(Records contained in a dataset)
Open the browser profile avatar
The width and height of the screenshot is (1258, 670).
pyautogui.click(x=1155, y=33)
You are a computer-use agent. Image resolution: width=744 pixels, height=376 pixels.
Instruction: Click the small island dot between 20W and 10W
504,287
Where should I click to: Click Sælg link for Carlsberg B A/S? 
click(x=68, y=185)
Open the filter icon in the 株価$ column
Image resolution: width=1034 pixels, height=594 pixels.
...
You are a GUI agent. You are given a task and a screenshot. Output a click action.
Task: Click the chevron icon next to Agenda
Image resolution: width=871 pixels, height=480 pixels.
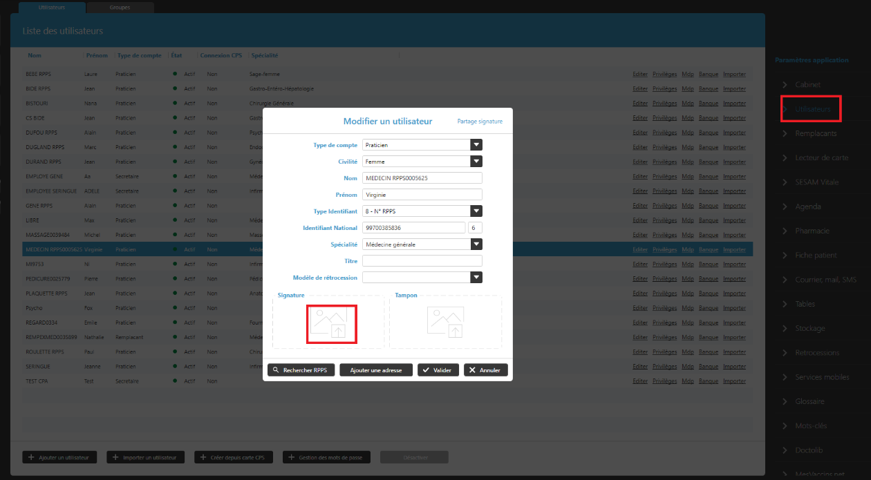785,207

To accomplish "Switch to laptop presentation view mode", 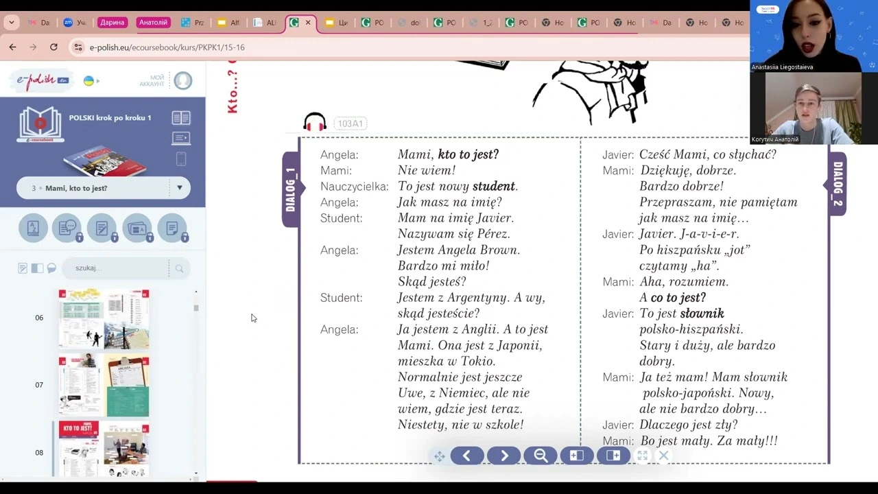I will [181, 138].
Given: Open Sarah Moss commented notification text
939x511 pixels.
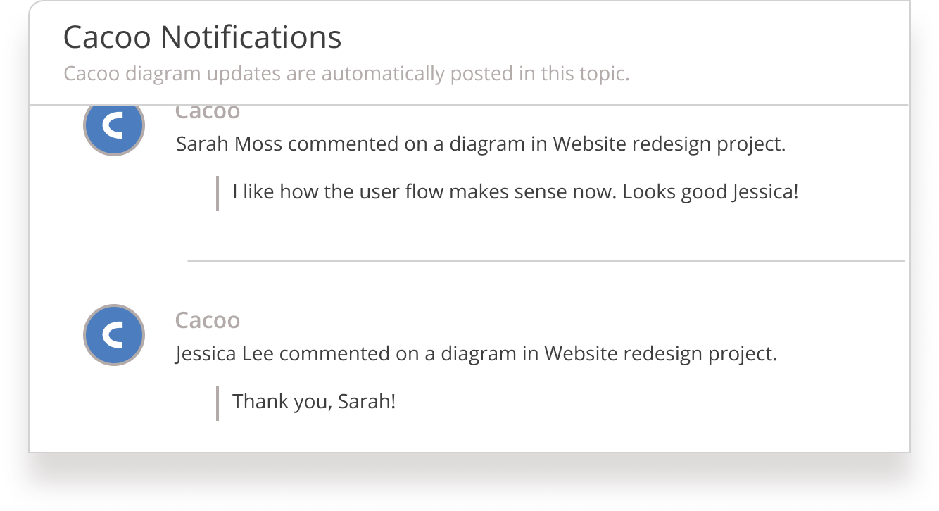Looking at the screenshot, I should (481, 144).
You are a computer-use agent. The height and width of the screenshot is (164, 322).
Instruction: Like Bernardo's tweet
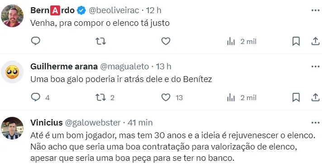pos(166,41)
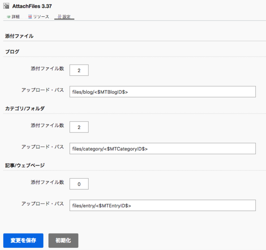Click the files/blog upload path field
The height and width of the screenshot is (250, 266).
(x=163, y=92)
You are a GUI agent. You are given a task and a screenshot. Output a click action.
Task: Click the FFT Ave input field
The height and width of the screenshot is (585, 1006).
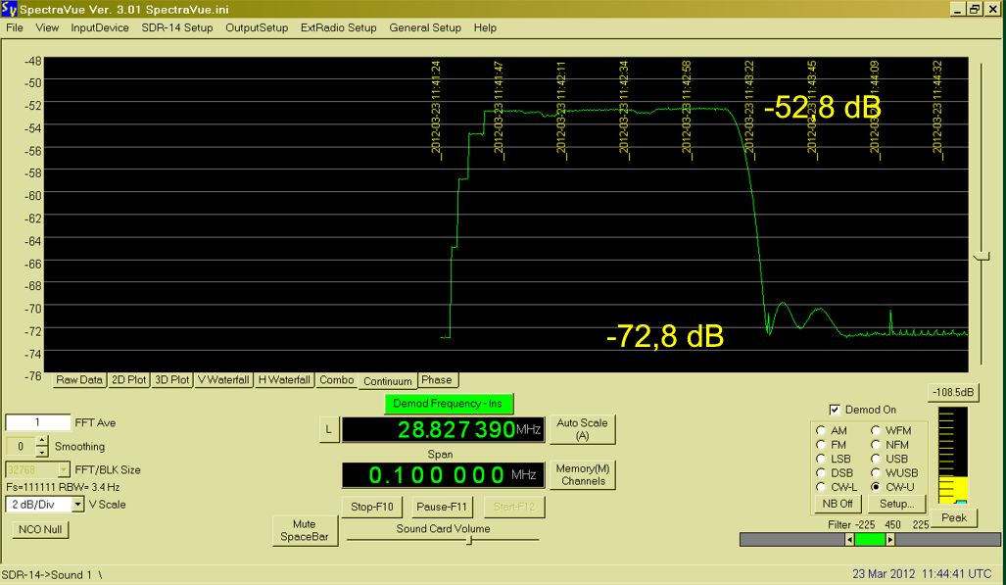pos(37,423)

### Activity
Copy out each line of the data containing the string "computer".

### Exercise response
You are a computer-use agent. Image resolution: width=744 pixels, height=376 pixels.
You are a computer-use agent. The height and width of the screenshot is (164, 322).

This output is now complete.